Activity:
Scan the records for "scrollbar" and copy each line that contains it.

Exercise inputs:
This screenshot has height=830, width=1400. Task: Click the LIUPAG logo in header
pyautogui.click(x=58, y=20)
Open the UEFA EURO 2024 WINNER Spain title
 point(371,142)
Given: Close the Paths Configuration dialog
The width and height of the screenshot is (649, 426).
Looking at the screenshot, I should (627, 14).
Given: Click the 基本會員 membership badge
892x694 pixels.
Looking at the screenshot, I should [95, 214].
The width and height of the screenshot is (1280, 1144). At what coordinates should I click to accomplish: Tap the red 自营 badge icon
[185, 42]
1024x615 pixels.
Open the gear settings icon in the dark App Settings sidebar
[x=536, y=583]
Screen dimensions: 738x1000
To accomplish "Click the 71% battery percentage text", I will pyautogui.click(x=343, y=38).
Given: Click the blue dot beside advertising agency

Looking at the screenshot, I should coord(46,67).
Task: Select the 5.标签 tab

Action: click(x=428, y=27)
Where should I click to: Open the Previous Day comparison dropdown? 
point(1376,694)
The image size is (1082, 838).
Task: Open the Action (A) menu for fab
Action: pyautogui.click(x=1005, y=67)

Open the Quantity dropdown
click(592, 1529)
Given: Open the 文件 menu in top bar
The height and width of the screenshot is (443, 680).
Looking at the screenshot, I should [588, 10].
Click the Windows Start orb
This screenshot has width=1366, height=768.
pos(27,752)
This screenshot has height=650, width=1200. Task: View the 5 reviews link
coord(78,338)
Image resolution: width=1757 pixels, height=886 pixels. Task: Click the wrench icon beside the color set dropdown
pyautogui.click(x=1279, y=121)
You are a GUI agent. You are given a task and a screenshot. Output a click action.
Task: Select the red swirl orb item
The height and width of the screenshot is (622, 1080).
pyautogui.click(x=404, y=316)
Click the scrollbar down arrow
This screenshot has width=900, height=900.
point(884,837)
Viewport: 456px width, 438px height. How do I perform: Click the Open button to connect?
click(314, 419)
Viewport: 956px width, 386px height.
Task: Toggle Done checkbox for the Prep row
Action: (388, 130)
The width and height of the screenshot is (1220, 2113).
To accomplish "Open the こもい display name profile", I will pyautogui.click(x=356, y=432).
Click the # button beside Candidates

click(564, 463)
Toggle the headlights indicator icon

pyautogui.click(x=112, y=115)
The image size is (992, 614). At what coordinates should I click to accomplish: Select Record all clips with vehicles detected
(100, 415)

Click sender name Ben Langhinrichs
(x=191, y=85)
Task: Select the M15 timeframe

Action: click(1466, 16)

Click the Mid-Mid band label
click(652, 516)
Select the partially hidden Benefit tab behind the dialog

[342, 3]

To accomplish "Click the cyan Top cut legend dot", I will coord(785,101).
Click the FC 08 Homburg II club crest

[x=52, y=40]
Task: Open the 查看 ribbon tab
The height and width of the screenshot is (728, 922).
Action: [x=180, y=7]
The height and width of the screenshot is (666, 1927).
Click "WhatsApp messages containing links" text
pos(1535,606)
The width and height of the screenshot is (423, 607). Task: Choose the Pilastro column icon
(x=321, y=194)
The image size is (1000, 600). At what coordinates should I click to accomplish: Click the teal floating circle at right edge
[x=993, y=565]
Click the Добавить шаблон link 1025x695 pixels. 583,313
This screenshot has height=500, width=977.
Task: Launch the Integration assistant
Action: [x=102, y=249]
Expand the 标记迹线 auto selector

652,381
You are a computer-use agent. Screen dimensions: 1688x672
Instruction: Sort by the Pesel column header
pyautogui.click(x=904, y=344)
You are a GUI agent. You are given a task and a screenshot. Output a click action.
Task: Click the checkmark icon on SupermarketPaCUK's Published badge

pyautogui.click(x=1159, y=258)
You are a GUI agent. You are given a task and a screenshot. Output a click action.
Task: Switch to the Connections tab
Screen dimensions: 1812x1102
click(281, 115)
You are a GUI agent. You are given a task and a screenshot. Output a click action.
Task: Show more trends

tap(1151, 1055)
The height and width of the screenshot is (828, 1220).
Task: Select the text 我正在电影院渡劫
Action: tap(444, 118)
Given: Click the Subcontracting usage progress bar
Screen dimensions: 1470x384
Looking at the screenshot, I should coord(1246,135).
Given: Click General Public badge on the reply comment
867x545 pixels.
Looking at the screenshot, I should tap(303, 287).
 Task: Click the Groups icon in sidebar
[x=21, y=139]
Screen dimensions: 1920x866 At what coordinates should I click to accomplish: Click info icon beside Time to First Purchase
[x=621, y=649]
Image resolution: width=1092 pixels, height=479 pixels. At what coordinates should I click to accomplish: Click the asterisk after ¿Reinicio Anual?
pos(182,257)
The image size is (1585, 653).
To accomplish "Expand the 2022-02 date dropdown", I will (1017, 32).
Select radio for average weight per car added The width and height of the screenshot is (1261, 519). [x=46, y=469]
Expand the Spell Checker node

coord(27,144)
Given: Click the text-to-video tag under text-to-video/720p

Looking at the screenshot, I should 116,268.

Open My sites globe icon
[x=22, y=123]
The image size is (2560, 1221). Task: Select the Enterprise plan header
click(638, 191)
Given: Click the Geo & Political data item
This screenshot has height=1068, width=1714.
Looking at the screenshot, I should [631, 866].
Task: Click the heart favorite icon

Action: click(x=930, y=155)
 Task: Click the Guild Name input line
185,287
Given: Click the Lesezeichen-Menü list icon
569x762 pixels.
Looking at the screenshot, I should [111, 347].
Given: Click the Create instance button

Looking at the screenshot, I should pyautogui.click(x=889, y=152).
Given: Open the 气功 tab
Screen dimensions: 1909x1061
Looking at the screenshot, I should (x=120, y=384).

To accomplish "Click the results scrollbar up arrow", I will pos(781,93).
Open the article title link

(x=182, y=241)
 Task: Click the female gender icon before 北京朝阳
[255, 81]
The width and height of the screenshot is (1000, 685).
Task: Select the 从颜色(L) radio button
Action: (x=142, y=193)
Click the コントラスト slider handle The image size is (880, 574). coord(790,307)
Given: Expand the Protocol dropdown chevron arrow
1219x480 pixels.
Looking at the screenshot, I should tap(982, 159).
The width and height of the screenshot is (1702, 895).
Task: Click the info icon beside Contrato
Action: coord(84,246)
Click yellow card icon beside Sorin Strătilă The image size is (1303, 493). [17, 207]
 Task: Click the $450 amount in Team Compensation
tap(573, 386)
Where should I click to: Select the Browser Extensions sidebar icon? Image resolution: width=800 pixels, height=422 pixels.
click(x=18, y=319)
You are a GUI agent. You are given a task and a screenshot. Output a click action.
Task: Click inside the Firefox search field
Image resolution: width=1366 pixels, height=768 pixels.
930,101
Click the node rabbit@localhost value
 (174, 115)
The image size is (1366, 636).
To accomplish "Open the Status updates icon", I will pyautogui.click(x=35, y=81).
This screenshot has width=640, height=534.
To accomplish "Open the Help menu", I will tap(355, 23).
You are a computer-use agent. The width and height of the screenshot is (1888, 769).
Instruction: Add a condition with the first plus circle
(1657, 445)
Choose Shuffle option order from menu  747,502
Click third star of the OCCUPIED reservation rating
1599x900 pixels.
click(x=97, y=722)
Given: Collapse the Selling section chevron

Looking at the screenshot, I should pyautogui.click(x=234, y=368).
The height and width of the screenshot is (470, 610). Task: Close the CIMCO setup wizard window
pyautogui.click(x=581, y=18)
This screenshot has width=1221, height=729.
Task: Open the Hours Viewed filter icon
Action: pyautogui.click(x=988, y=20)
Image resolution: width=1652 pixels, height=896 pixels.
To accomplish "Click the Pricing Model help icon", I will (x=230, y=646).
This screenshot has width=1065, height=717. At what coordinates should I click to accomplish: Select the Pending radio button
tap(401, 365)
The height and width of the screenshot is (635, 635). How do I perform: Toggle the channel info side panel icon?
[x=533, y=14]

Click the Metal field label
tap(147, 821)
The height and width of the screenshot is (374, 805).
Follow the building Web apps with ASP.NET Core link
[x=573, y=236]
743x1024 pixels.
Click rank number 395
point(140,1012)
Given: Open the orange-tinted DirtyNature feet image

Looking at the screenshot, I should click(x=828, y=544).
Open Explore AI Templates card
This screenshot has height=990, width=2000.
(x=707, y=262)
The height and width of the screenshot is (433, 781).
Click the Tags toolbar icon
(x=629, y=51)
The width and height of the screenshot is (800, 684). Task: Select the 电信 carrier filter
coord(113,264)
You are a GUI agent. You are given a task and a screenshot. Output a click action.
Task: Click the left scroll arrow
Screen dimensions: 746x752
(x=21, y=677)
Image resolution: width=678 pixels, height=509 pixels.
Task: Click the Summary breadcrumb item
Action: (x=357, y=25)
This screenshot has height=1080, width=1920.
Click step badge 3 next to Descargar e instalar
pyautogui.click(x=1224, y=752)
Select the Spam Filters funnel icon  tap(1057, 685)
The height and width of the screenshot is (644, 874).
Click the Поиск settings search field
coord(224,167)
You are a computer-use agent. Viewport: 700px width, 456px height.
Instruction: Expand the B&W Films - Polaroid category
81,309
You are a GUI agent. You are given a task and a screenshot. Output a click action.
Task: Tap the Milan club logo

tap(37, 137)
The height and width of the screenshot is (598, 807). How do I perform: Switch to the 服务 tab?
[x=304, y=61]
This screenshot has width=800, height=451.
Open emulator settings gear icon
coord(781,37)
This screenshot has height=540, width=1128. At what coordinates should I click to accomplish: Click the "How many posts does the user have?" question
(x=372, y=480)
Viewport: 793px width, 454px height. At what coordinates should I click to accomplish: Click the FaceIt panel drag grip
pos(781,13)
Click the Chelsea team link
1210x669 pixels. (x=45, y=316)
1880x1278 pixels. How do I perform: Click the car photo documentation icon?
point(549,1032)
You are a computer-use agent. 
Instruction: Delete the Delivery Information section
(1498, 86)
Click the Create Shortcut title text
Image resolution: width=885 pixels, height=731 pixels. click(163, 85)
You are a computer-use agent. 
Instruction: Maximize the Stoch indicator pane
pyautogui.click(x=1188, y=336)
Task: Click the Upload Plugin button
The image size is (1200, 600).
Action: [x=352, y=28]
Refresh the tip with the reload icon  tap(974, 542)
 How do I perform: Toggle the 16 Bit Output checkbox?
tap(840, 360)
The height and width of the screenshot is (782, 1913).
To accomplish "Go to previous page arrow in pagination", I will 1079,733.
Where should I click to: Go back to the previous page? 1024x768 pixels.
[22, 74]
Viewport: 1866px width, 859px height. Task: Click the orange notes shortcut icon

Solution:
Click the scrollbar down arrow
To accomplish "Click the results scrollbar up arrow", I will pos(781,93).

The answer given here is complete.